I found The Slap by browsing my library's new release shelves. The cover and the title drew my attention, but after discovering that it takes place in Australia, I have to admit to almost putting it back. I am glad I didn't because I really came to enjoy it. I give it an A-.
Winner of the 2009 Commonwealth Writers' Prize, Christos Tsiolkas's The Slap is a riveting page-turner and a powerful, haunting rumination on contemporary middle-class family life. When a man slaps a child who is not his own at a neighborhood barbecue, the act triggers a series of repercussions in the lives of the people who witness the event-causing them to reassess their values, expectations, and desires. For readers of Jonathan Franzen and Tom Perrotta, this is a compelling account of modern society and the way we live today.

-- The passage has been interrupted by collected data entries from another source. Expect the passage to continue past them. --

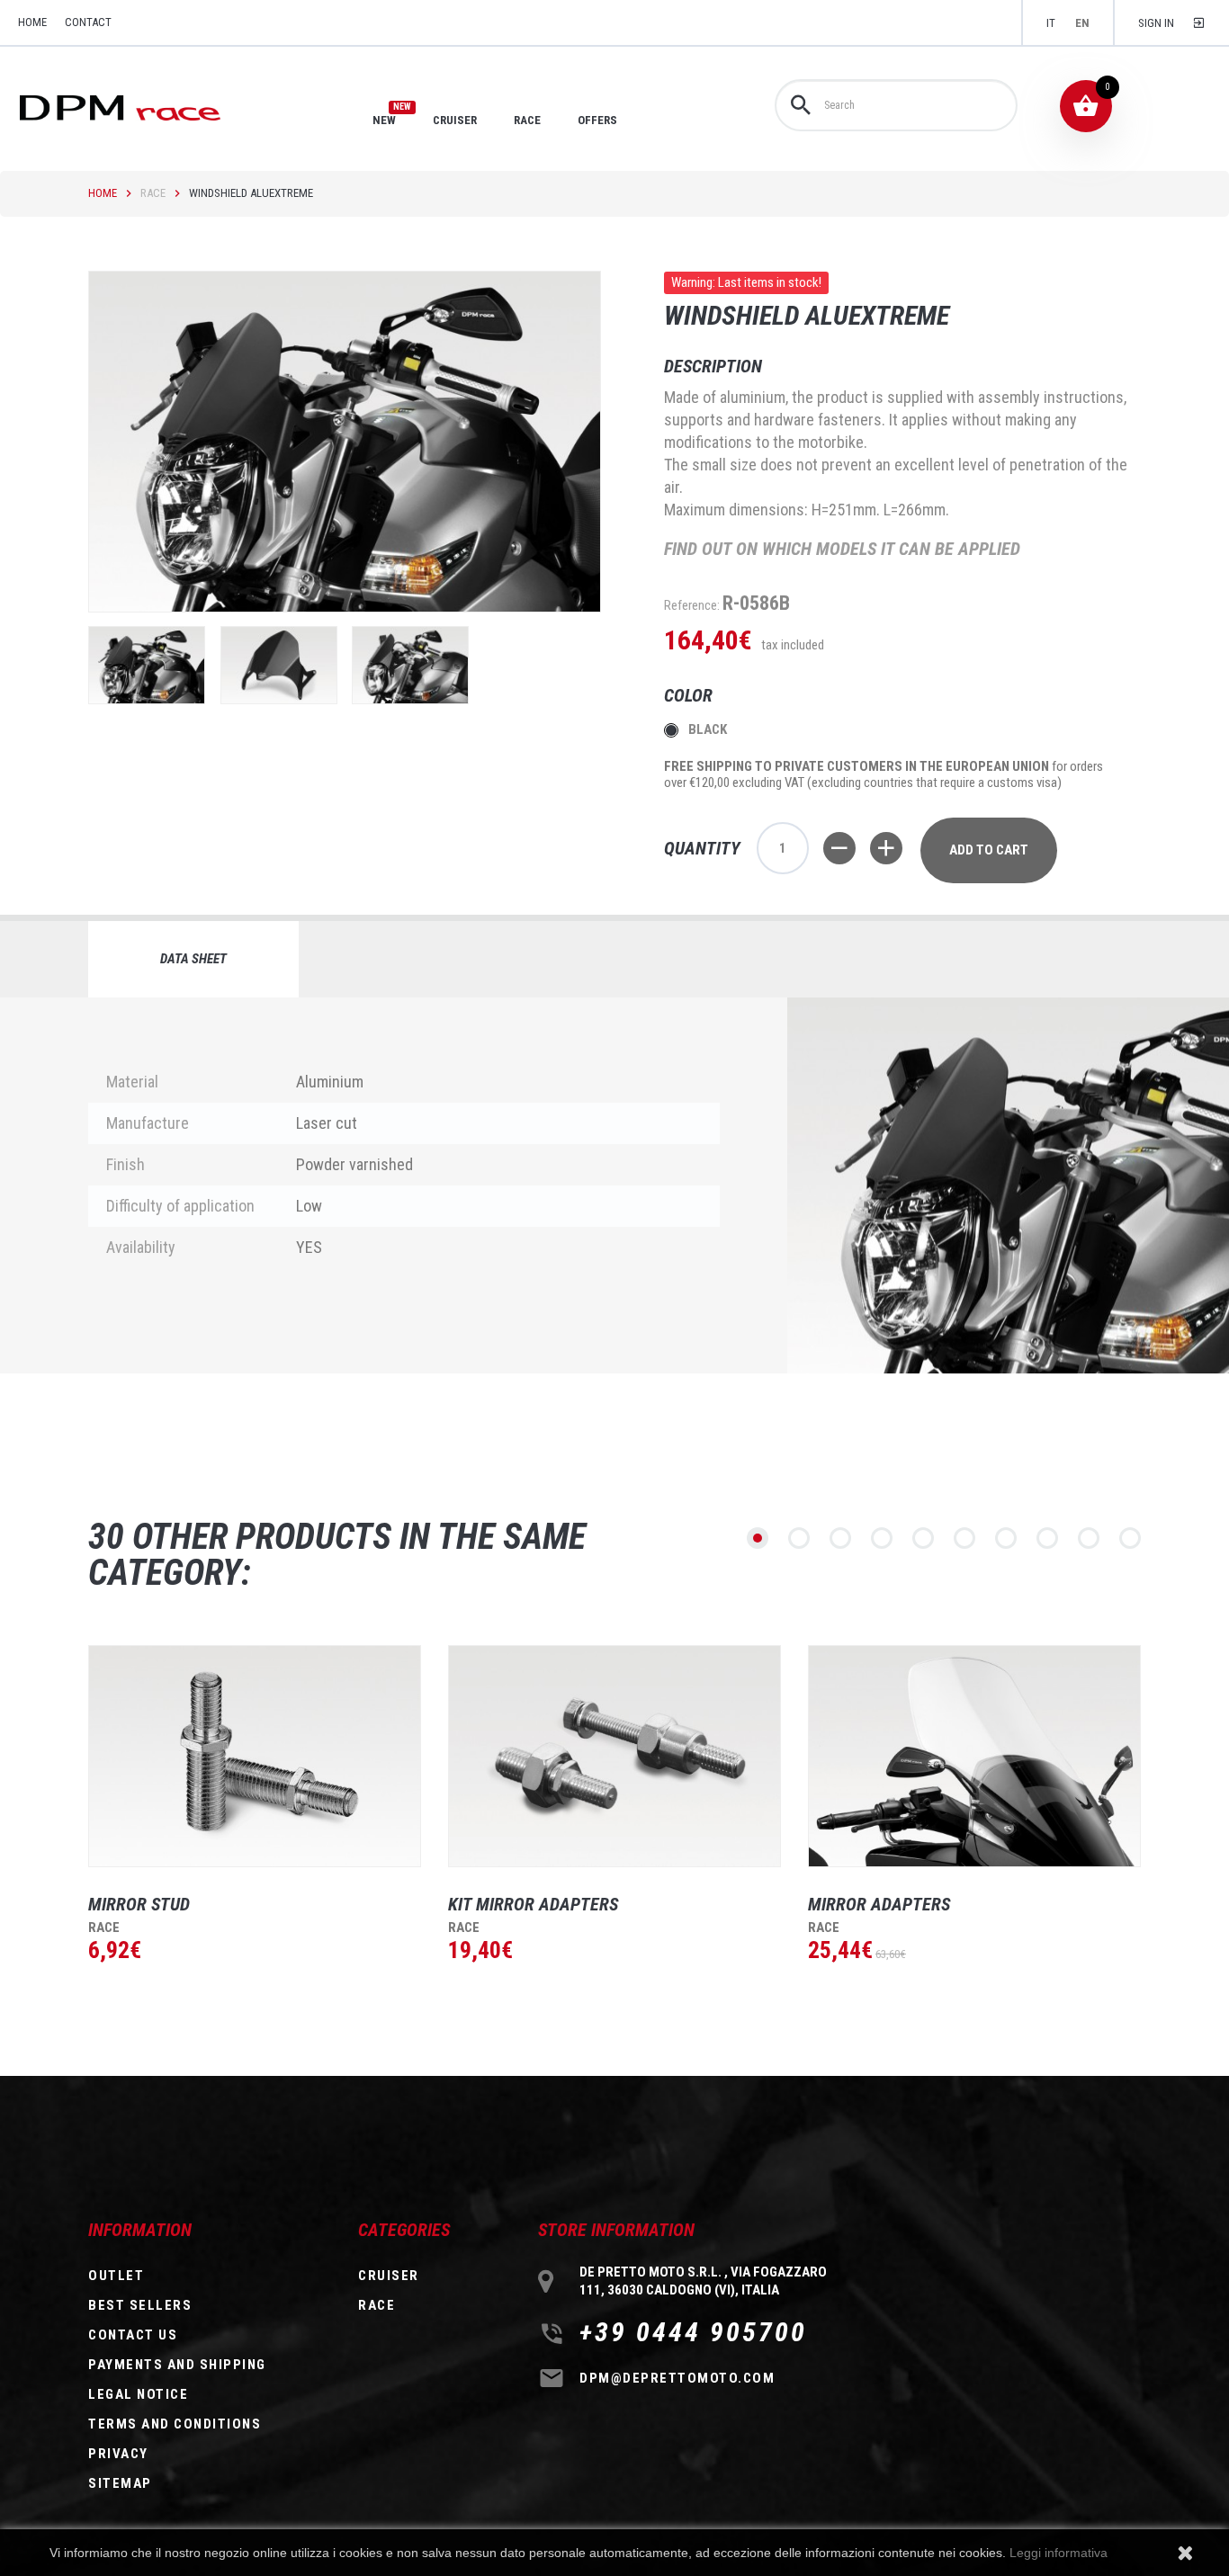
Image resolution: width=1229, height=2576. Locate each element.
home (32, 22)
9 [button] (1088, 1538)
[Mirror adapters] (974, 1756)
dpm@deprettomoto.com (677, 2378)
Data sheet (193, 959)
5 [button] (923, 1538)
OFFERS (597, 120)
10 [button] (1130, 1538)
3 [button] (840, 1538)
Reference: (692, 605)
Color (690, 695)
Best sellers (140, 2305)
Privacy (118, 2454)
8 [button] (1047, 1538)
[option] (241, 1837)
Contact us (132, 2335)
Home (102, 193)
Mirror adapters (879, 1904)
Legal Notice (138, 2394)
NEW (384, 119)
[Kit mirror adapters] (614, 1756)
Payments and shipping (177, 2365)
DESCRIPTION (713, 366)
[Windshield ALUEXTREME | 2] (278, 665)
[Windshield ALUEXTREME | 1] (146, 665)
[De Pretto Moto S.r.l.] (145, 106)
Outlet (116, 2275)
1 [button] (757, 1538)
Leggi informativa (1058, 2552)
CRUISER (455, 120)
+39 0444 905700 (693, 2332)
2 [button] (799, 1538)
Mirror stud (139, 1904)
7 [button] (1006, 1538)
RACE (527, 120)
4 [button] (882, 1538)
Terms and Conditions (174, 2424)
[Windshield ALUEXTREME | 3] (410, 665)
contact (88, 22)
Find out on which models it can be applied (842, 548)
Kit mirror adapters (533, 1904)
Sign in (1156, 23)
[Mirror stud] (254, 1756)
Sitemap (120, 2483)
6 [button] (964, 1538)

I thought the book addressed a lot of questions like what are people to do when a child isn't being disciplined by they parents when there is clearly a need and who do we stand by between an argument between family and friends. I loved the way the story was told through 8 different people who were at the barbecue and getting to see how they feel about all of the events. I was somewhat shocked at some of the descriptions of drug use and felt that they probably could have been left out of the story, but all in all it was very engaging. For a dirty, raw look at the suburbs (or at least those in Australia) I would check out The Slap. I am glad I broke my kinda rule about not reading foreign books!